TASK INSTRUCTIONS: Your job with the data below: print everything from the line that holds "Viewport: 1666px width, 1054px height." down to the line that holds "Click the starry mountain night image", ends included, exactly, and nothing else.

STUDY MATERIAL:

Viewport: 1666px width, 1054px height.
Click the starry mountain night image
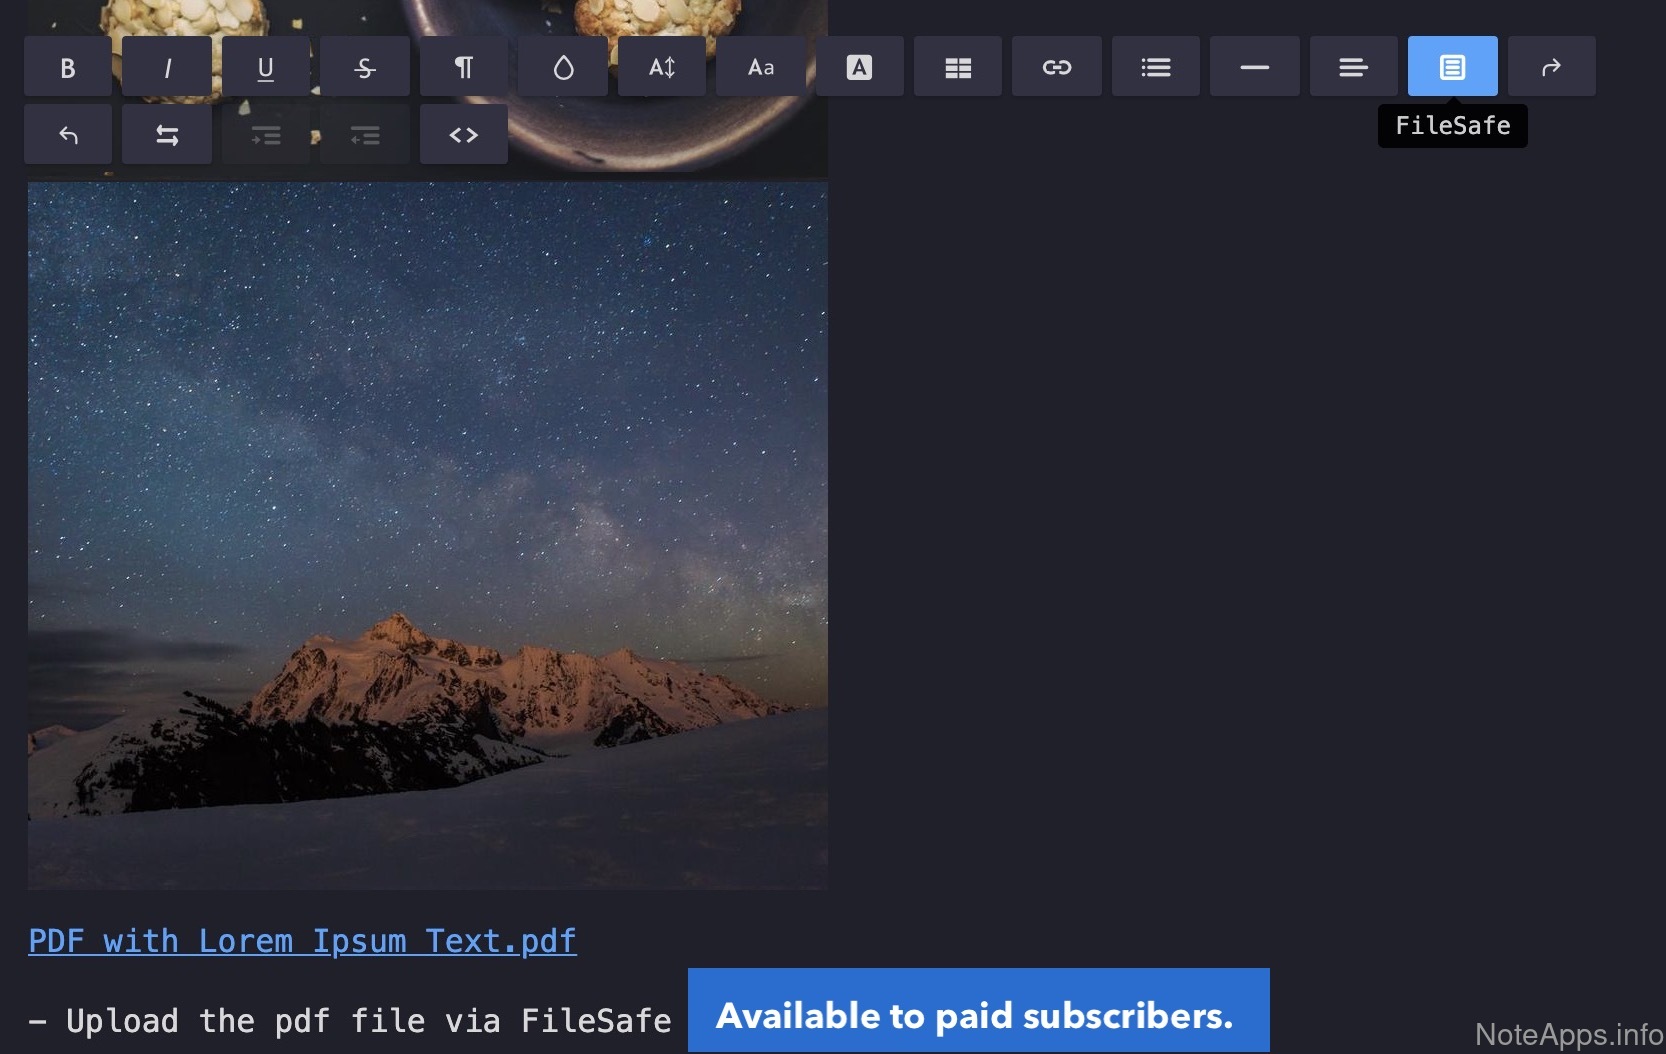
--
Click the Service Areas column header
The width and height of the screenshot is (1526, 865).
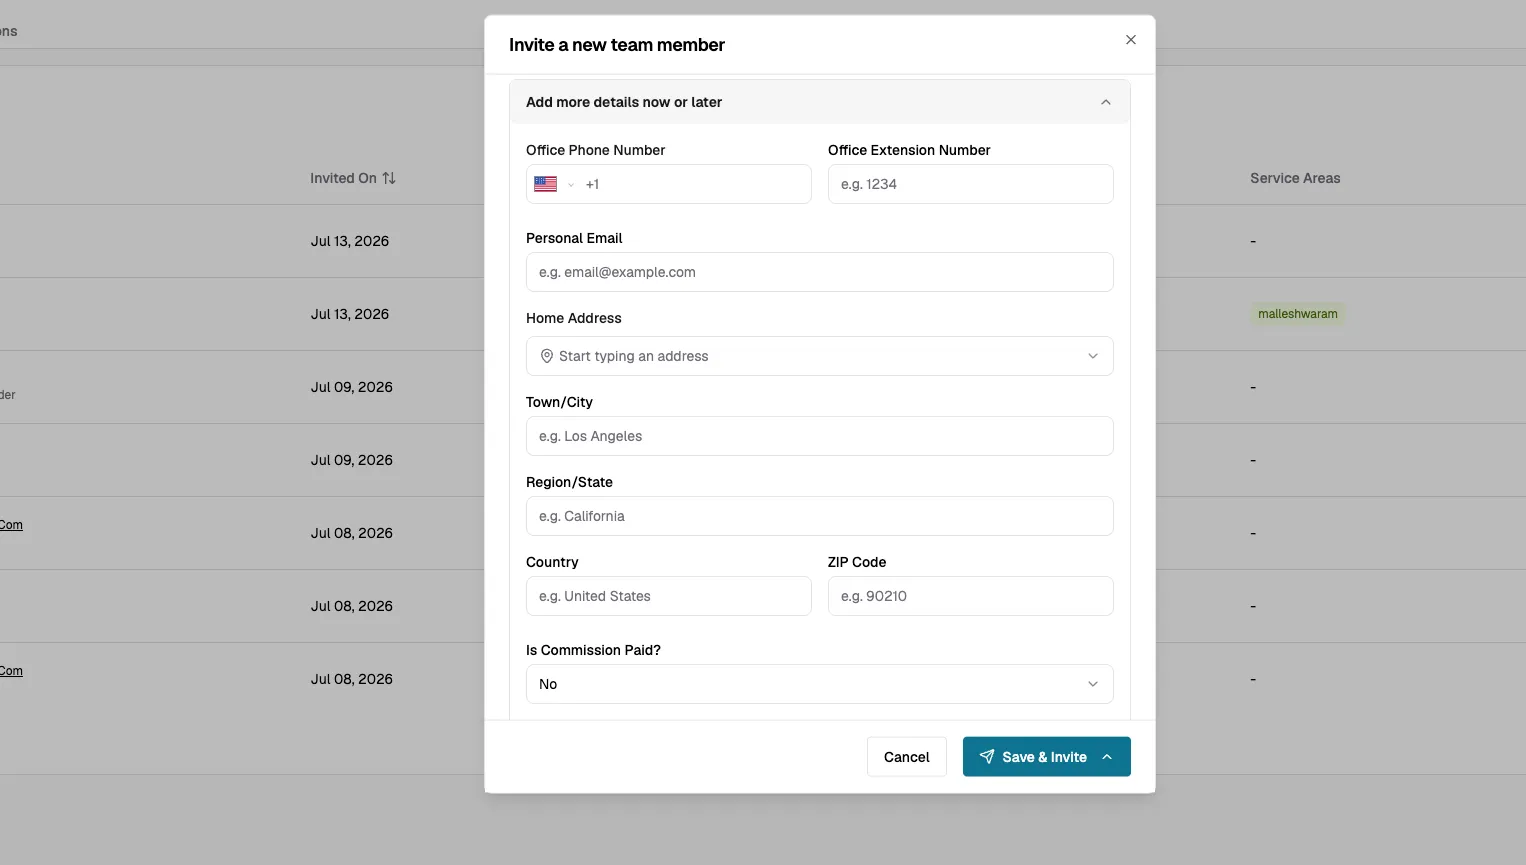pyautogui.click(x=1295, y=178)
==
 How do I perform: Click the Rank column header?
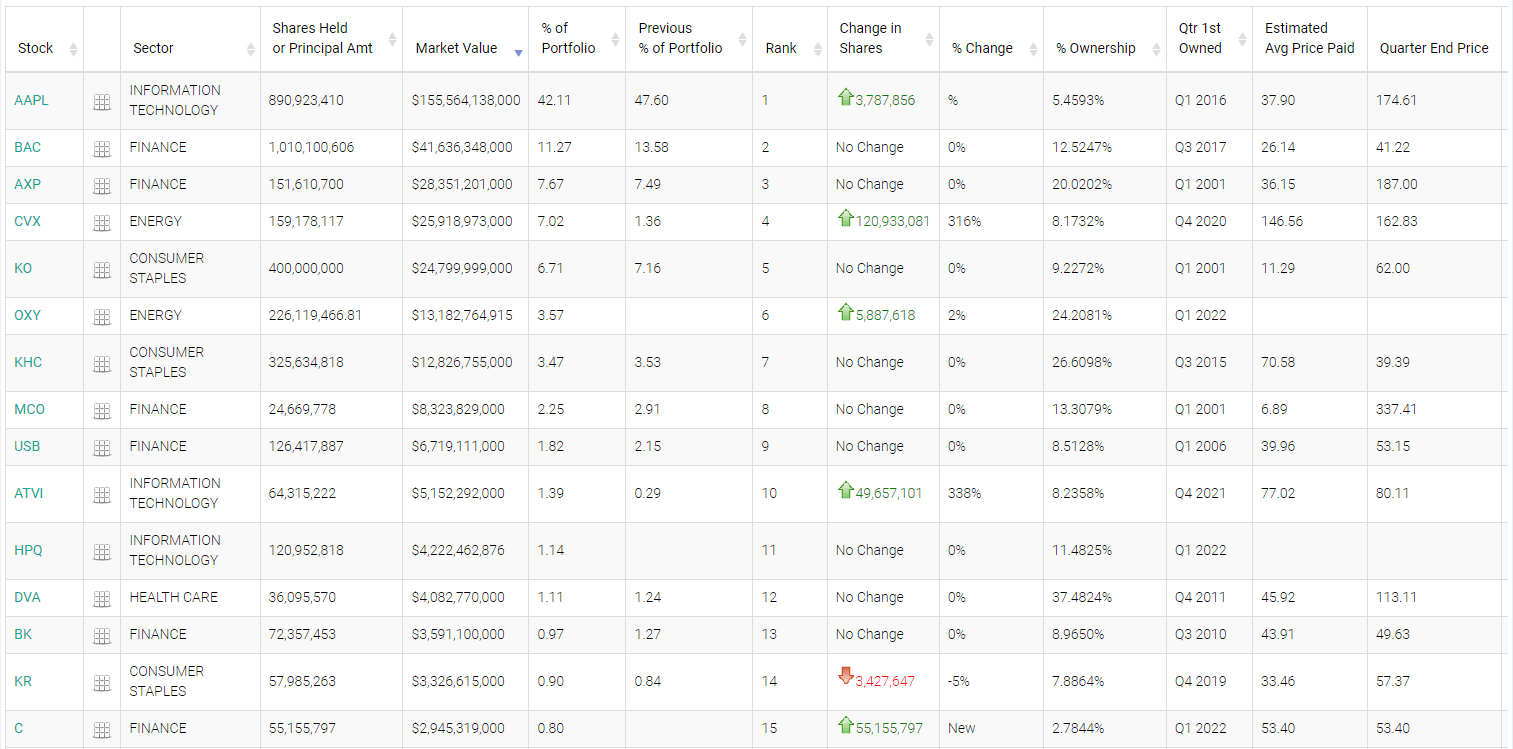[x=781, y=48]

TASK RESPONSE:
Viewport: 1666px width, 1054px height.
Click the starry mountain night image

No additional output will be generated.